Social Media & Digital Marketing in Singapore

Why Singaporean Press Are Like Vultures

Wednesday, May 27th, 2009

As everyone knows by now, Singapore has it’s first H1N1 case, a schoolmate of mine from SMU (I don’t know her name or who she is). She came back from a business study mission to New York, and I was on a similar trip two years ago in 2007, and many of my friends were on trips before, during and after that.
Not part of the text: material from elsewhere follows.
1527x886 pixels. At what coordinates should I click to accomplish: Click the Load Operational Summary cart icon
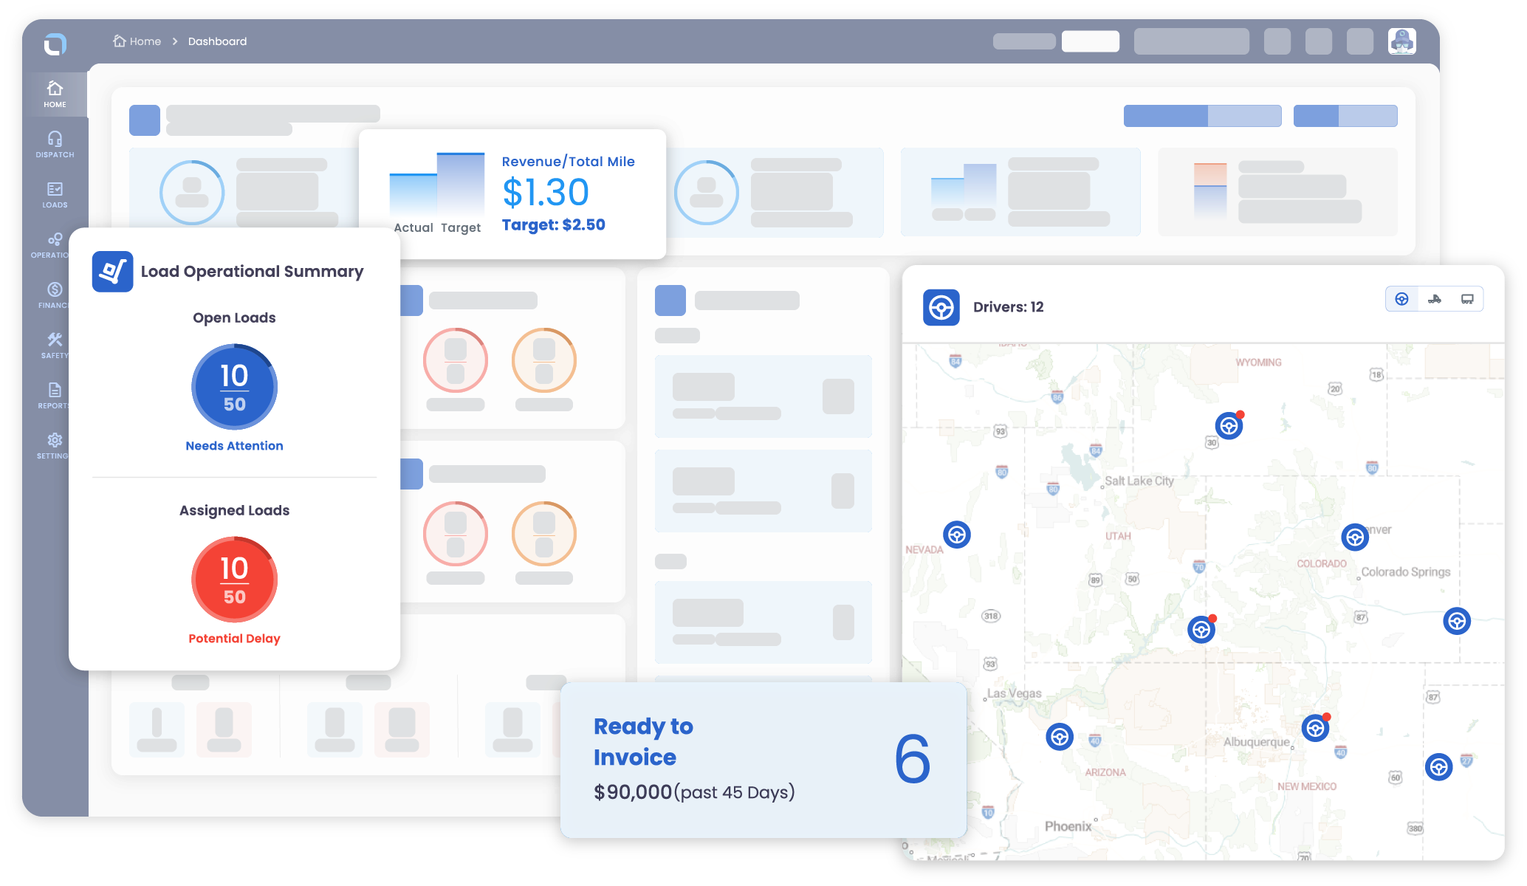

So when the media gets hold of information that

a) The H1N1 case is a student from SMU

b) She was on a business study mission to New York

What do they do? Call/email/sms/instant message anyone and everyone they know who has ever gone on the trip, regardless of which year it was. I personally was contacted for information, so too were other friends who were on the previous trips, and not this year’s. They then start asking for the phone number of the professor in charge.

Look. If you want to do responsible reporting, do responsible reporting. Call the hospital, ask the doctor how she is, ask the ministries if we’re prepared for the flu, whatever. Don’t sensationalise reporting by finding out facts that don’t matter, and don’t harass people who have nothing to do with it!

You know the rules. You want a comment, call the school, not the students.

And for goodness sake, leave the poor girl alone to recover in the hospital. It’s bad enough she has to go through the trauma for having the virus, the last thing she needs are vultures circling around her door, phone and anywhere else to get every juicy tidbit of information that matters.